> [WORK INSTRUCTIONS]: Print the lines exactly. Start at the first line of the material below, end with the line that contains "Task: Select the Models display mode button", and skip all pictures.

> [SOURCE DATA]:
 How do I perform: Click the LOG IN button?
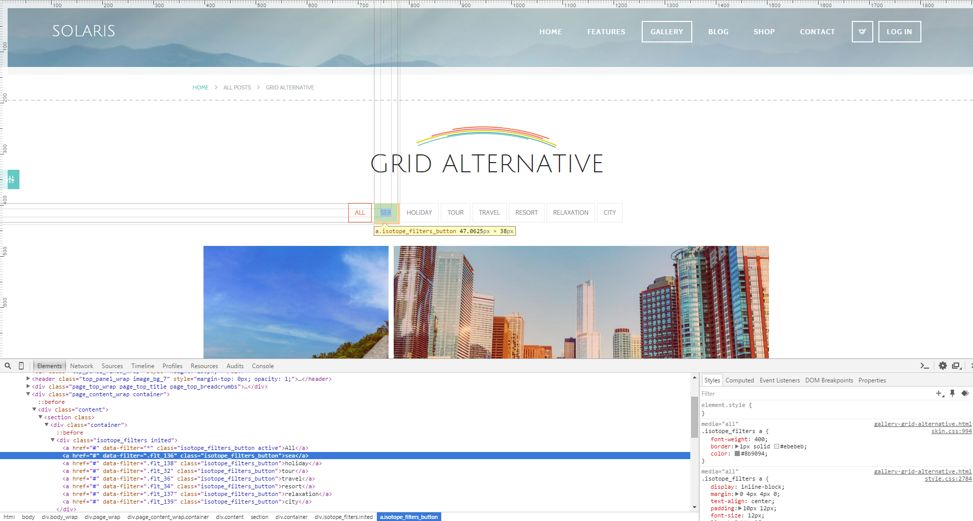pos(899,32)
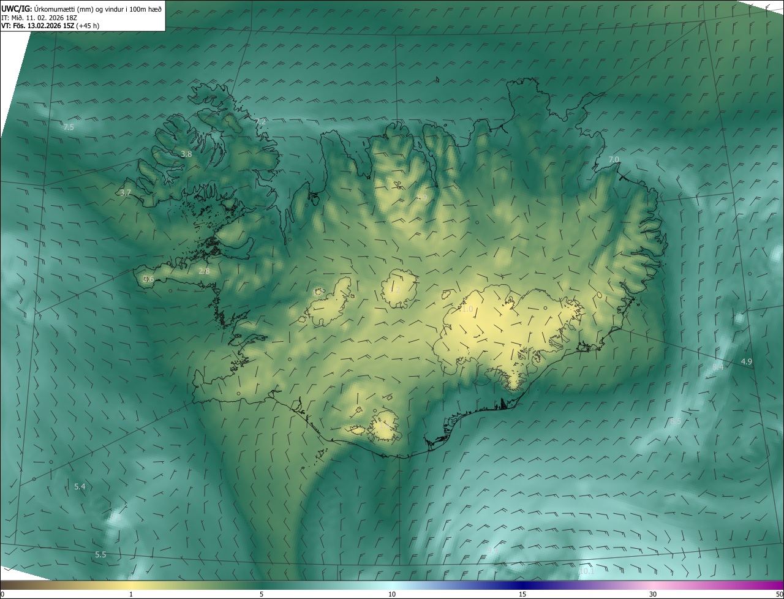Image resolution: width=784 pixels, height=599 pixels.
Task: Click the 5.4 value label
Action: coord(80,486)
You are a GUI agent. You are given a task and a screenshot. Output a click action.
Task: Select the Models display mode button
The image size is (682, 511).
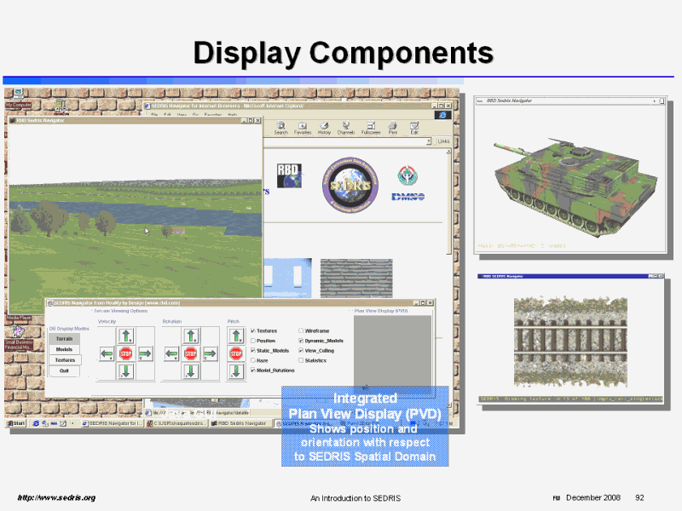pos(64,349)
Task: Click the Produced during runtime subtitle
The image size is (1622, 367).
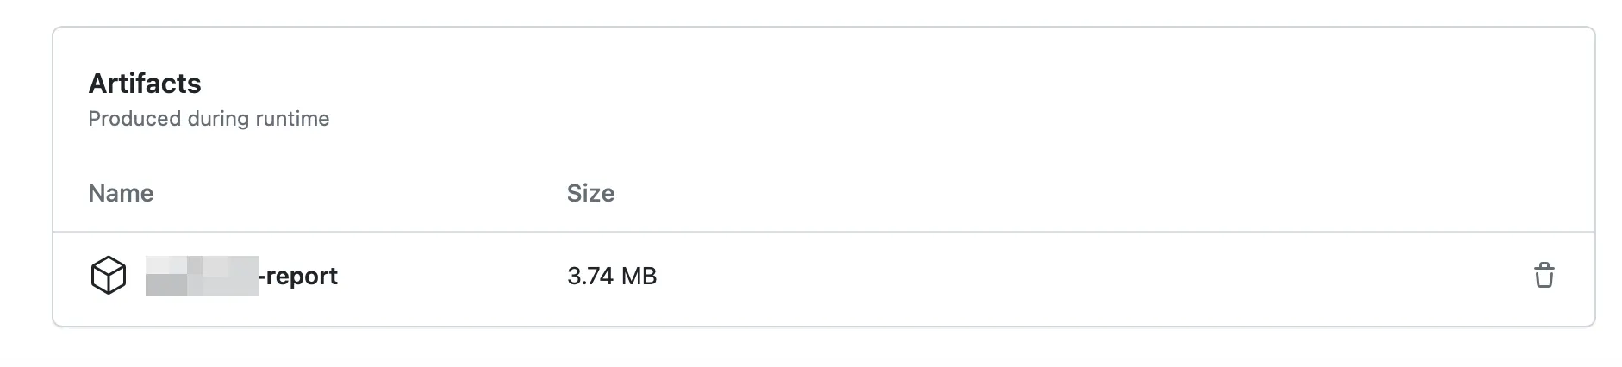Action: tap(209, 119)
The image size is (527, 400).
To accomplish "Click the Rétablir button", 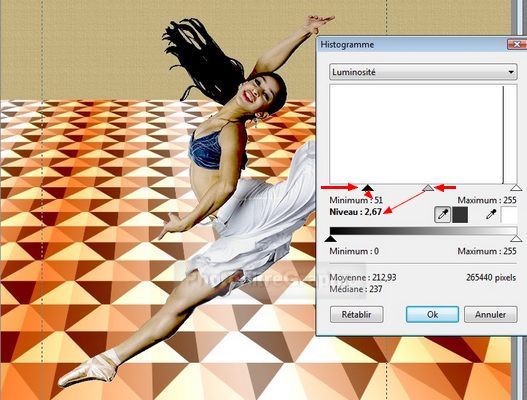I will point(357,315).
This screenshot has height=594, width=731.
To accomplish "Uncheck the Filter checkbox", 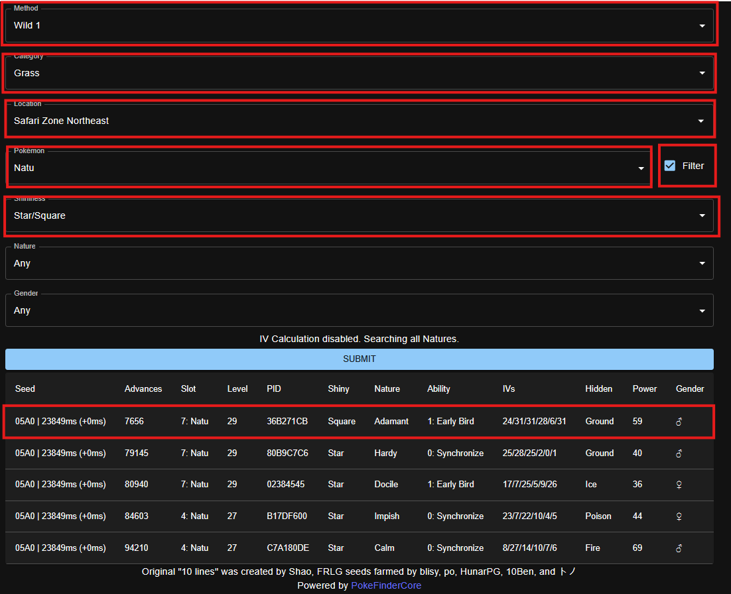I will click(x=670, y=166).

> [SOLUTION]:
 How do I perform: Click the LOG IN button?
pos(899,32)
Image resolution: width=784 pixels, height=599 pixels.
Task: Click the 5.4 value label
Action: coord(80,486)
You are a GUI agent. You are given a task and a screenshot. Output a click action.
Task: Select the Models display mode button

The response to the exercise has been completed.